**Input for this task**
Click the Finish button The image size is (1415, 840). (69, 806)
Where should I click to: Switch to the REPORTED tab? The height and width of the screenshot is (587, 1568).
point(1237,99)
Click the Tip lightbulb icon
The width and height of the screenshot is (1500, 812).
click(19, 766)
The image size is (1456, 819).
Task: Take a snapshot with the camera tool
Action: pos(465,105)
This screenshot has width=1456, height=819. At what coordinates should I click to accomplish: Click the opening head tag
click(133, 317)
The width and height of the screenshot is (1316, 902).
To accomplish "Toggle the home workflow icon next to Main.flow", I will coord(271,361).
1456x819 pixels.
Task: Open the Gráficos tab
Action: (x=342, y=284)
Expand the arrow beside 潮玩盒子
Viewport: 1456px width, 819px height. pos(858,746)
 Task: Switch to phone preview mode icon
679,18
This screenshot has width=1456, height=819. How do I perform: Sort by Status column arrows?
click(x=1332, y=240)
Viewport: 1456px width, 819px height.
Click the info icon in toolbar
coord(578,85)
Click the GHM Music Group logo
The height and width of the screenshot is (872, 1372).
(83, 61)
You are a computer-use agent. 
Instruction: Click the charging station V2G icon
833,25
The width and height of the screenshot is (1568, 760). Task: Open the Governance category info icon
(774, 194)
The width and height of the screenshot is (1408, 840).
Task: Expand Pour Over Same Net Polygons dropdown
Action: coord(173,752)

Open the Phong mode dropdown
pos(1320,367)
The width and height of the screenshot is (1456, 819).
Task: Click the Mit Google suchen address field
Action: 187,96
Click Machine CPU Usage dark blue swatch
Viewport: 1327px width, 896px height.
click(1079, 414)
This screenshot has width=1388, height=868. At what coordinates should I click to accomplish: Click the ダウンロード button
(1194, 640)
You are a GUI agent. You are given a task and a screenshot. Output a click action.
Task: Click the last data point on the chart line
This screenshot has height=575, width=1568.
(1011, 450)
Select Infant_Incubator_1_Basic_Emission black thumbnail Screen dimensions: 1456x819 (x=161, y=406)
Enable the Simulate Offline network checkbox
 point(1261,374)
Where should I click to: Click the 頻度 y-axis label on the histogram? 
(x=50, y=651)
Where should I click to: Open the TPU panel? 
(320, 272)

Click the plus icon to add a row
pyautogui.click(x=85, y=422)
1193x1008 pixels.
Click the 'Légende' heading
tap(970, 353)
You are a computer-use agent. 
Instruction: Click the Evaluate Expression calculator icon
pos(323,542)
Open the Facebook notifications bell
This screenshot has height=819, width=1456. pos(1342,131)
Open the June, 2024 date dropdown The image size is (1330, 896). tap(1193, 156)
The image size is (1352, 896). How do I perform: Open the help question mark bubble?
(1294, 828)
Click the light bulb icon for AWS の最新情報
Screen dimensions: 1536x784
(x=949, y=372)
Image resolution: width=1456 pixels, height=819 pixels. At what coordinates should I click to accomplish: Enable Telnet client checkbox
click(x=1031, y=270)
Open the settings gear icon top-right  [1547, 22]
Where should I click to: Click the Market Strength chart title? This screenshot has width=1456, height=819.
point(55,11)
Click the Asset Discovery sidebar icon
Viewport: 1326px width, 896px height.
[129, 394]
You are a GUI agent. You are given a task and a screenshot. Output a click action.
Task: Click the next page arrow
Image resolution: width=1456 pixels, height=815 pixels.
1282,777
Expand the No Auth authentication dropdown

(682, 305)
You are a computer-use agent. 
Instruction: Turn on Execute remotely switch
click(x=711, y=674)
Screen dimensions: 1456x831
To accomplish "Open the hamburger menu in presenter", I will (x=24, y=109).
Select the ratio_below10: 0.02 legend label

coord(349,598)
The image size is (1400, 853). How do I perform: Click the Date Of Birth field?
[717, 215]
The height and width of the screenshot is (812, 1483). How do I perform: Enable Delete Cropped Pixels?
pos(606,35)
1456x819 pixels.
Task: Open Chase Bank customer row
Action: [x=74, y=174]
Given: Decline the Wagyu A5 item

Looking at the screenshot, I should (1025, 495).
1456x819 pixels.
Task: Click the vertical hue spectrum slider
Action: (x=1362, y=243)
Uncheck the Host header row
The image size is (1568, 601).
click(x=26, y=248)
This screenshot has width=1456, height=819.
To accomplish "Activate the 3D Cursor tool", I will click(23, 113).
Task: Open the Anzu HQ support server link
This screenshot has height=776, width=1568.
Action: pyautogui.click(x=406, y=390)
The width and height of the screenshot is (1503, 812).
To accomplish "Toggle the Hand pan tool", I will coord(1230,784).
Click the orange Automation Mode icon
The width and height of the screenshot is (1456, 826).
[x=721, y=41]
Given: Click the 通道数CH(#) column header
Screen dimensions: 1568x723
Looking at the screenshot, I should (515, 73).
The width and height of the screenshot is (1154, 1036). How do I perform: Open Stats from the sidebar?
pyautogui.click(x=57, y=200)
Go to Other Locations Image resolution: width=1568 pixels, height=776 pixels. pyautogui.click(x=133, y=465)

**What is being asked**
Only an exact retyping of the full data will do.

**Answer box**
Click the Finish button The image size is (1415, 840). (69, 806)
Where should I click to: Switch to the REPORTED tab? The height and width of the screenshot is (587, 1568).
point(1237,99)
Click the Tip lightbulb icon
The width and height of the screenshot is (1500, 812).
click(19, 766)
The image size is (1456, 819).
Task: Take a snapshot with the camera tool
Action: pos(465,105)
This screenshot has width=1456, height=819. At what coordinates should I click to accomplish: Click the opening head tag
click(133, 317)
The width and height of the screenshot is (1316, 902).
To accomplish "Toggle the home workflow icon next to Main.flow", I will coord(271,361).
1456x819 pixels.
Task: Open the Gráficos tab
Action: (x=342, y=284)
Expand the arrow beside 潮玩盒子
Viewport: 1456px width, 819px height. pos(858,746)
 Task: Switch to phone preview mode icon
679,18
This screenshot has width=1456, height=819. How do I perform: Sort by Status column arrows?
click(x=1332, y=240)
Viewport: 1456px width, 819px height.
Click the info icon in toolbar
coord(578,85)
Click the GHM Music Group logo
The height and width of the screenshot is (872, 1372).
(83, 61)
You are a computer-use agent. 
Instruction: Click the charging station V2G icon
833,25
The width and height of the screenshot is (1568, 760). Task: Open the Governance category info icon
(774, 194)
The width and height of the screenshot is (1408, 840).
Task: Expand Pour Over Same Net Polygons dropdown
Action: coord(173,752)

Open the Phong mode dropdown
pos(1320,367)
The width and height of the screenshot is (1456, 819).
Task: Click the Mit Google suchen address field
Action: 187,96
Click Machine CPU Usage dark blue swatch
Viewport: 1327px width, 896px height.
click(1079, 414)
This screenshot has width=1388, height=868. At what coordinates should I click to accomplish: Click the ダウンロード button
(1194, 640)
You are a GUI agent. You are given a task and a screenshot. Output a click action.
Task: Click the last data point on the chart line
This screenshot has height=575, width=1568.
(1011, 450)
Select Infant_Incubator_1_Basic_Emission black thumbnail Screen dimensions: 1456x819 (x=161, y=406)
Enable the Simulate Offline network checkbox
 point(1261,374)
Where should I click to: Click the 頻度 y-axis label on the histogram? 
(x=50, y=651)
Where should I click to: Open the TPU panel? 
(320, 272)

Click the plus icon to add a row
pyautogui.click(x=85, y=422)
1193x1008 pixels.
Click the 'Légende' heading
tap(970, 353)
You are a computer-use agent. 
Instruction: Click the Evaluate Expression calculator icon
pos(323,542)
Open the Facebook notifications bell
This screenshot has height=819, width=1456. pos(1342,131)
Open the June, 2024 date dropdown The image size is (1330, 896). tap(1193, 156)
The image size is (1352, 896). How do I perform: Open the help question mark bubble?
(1294, 828)
Click the light bulb icon for AWS の最新情報
Screen dimensions: 1536x784
(x=949, y=372)
Image resolution: width=1456 pixels, height=819 pixels. At what coordinates should I click to accomplish: Enable Telnet client checkbox
click(x=1031, y=270)
Open the settings gear icon top-right  [1547, 22]
Where should I click to: Click the Market Strength chart title? This screenshot has width=1456, height=819.
point(55,11)
Click the Asset Discovery sidebar icon
Viewport: 1326px width, 896px height.
[129, 394]
You are a GUI agent. You are given a task and a screenshot. Output a click action.
Task: Click the next page arrow
Image resolution: width=1456 pixels, height=815 pixels.
1282,777
Expand the No Auth authentication dropdown

(682, 305)
You are a computer-use agent. 
Instruction: Turn on Execute remotely switch
click(x=711, y=674)
Screen dimensions: 1456x831
To accomplish "Open the hamburger menu in presenter", I will (x=24, y=109).
Select the ratio_below10: 0.02 legend label

coord(349,598)
The image size is (1400, 853). How do I perform: Click the Date Of Birth field?
[717, 215]
The height and width of the screenshot is (812, 1483). How do I perform: Enable Delete Cropped Pixels?
pos(606,35)
1456x819 pixels.
Task: Open Chase Bank customer row
Action: [x=74, y=174]
Given: Decline the Wagyu A5 item

Looking at the screenshot, I should (1025, 495).
1456x819 pixels.
Task: Click the vertical hue spectrum slider
Action: (x=1362, y=243)
Uncheck the Host header row
The image size is (1568, 601).
click(x=26, y=248)
This screenshot has width=1456, height=819.
To accomplish "Activate the 3D Cursor tool", I will click(23, 113).
Task: Open the Anzu HQ support server link
This screenshot has height=776, width=1568.
Action: pyautogui.click(x=406, y=390)
The width and height of the screenshot is (1503, 812).
To accomplish "Toggle the Hand pan tool", I will coord(1230,784).
Click the orange Automation Mode icon
The width and height of the screenshot is (1456, 826).
[x=721, y=41]
Given: Click the 通道数CH(#) column header
Screen dimensions: 1568x723
Looking at the screenshot, I should (515, 73).
The width and height of the screenshot is (1154, 1036). How do I perform: Open Stats from the sidebar?
pyautogui.click(x=57, y=200)
Go to Other Locations Image resolution: width=1568 pixels, height=776 pixels. pyautogui.click(x=133, y=465)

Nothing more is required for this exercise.